Здесь меняется масштаб. Только что мы стояли в саду с тремя спящими людьми — и вдруг перед нами разворачивается вся история, движущаяся к одной точке.
Столетья — не метафора времени, а конкретные эпохи, каждая со своими спящими учениками, каждая со своей Гефсиманией. И все они медленно, как баржи по реке, плывут на этот суд Божий.
Именно поэтому Пастернак ставит это стихотворение последним в романе. «Доктор Живаго» заканчивается не смертью главного героя. Он заканчивается голосом, который говорит из глубины ночи в Гефсиманском саду — и обращается ко всем, кто будет читать это после. Роман, написанный в СССР в эпоху государственного безбожия, когда смерть считалась неотъемлемым финалом человеческой жизни, — заканчивается словами о Воскресении. И это уже не литературный прием, а настоящее исповедание веры.
В 1958-м году Пастернак получил Нобелевскую премию и под давлением советской власти был вынужден от нее отказаться. Его травили, требовали покаяния, угрожали высылкой. Он не уехал. Он умер в Переделкино в 1960-м году — через два года после этих событий. Человек, написавший о добровольном выборе Христа, стоящего перед лицом смерти, сам стоял перед похожим выбором — и осознавал это.

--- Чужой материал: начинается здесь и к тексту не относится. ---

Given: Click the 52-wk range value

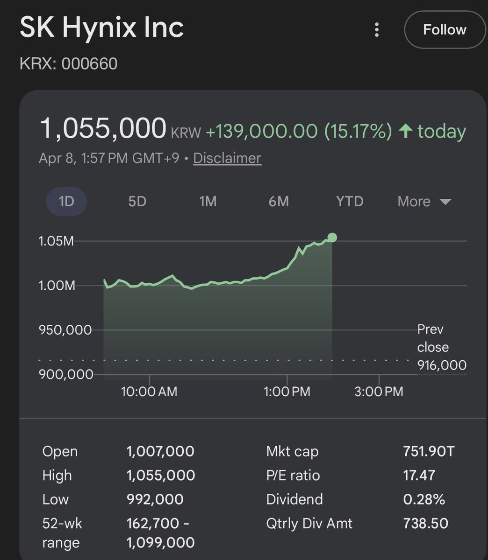Looking at the screenshot, I should pyautogui.click(x=160, y=533).
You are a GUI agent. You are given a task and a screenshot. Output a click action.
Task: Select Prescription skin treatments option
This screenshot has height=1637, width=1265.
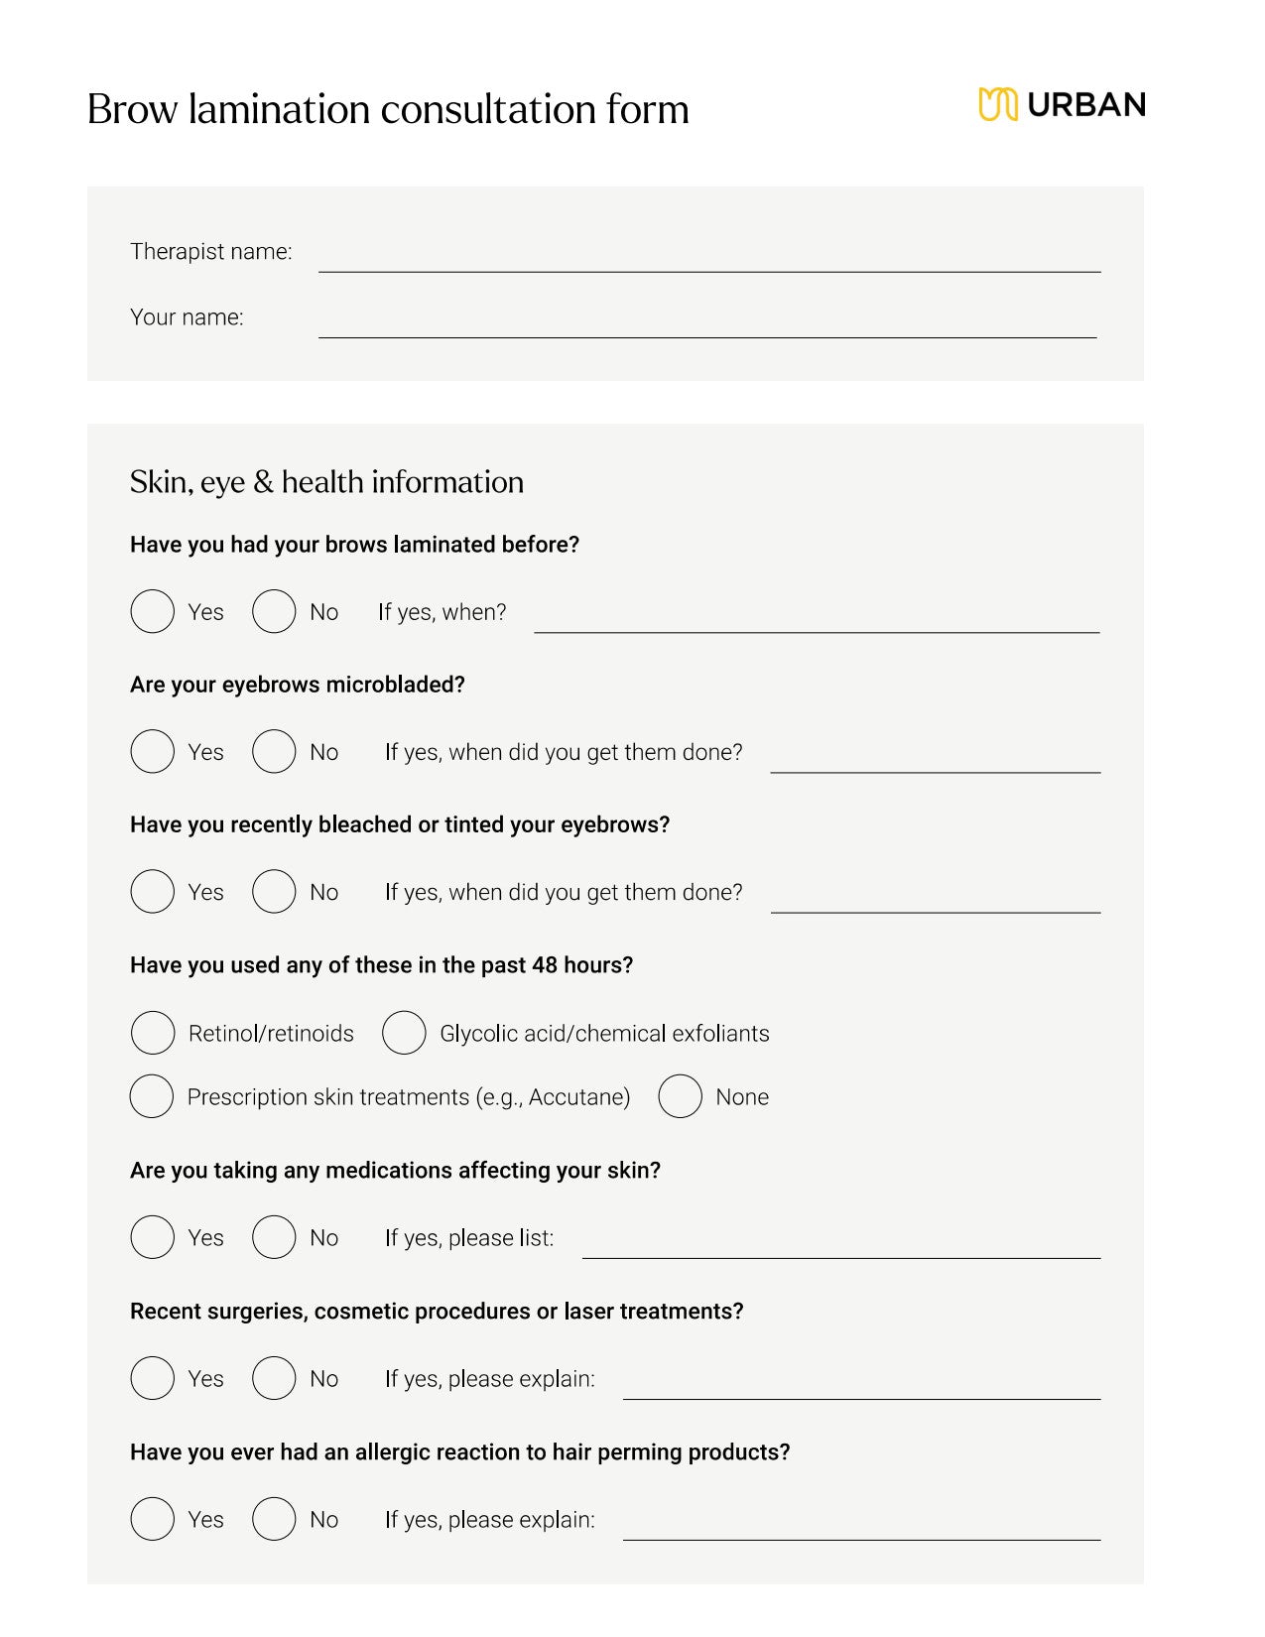point(152,1096)
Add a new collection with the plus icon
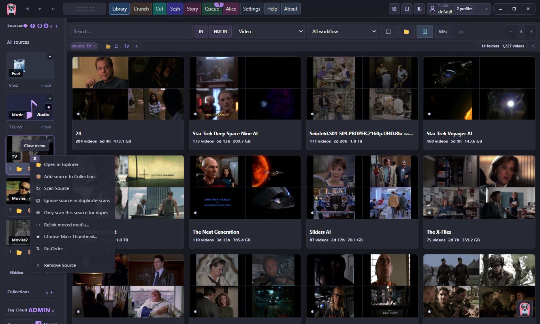 point(52,292)
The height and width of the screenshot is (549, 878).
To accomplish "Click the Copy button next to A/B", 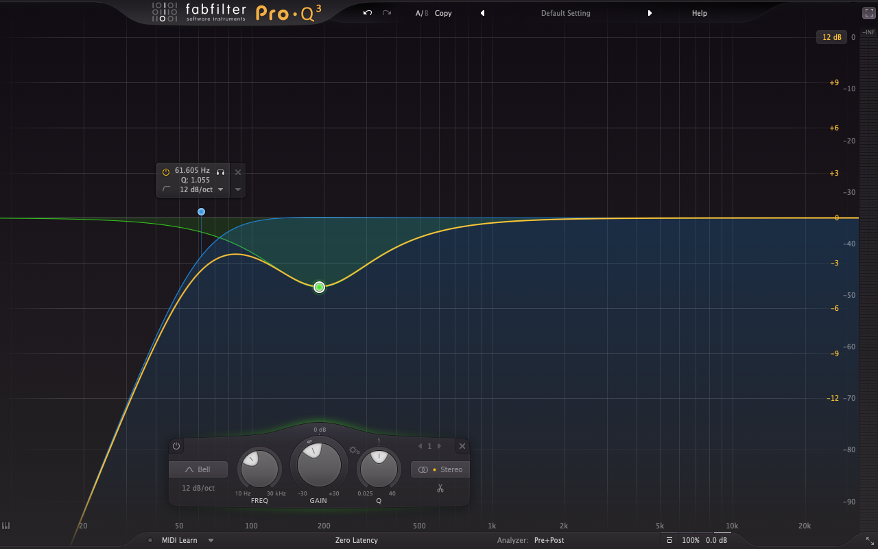I will point(443,13).
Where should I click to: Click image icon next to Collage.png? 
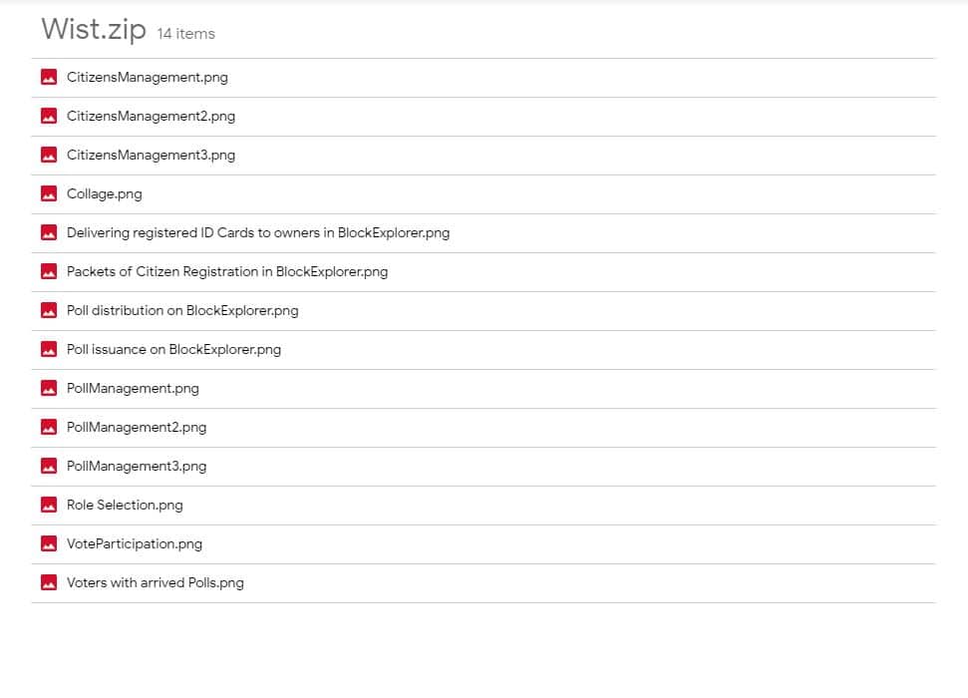coord(48,194)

Христос у Пастернака идет к смерти не с торжественным жестом мученика, а с мокрым от крови лицом и в абсолютном одиночестве, пока рядом спят люди, которых Он любит. И все же продолжает идти. Именно этот нерв делает «Гефсиманский сад» не поэзией об отвлеченном историческом событии, а текстом, который каждый раз заново спрашивает нас: а мы бодрствуем, когда Бог страдает?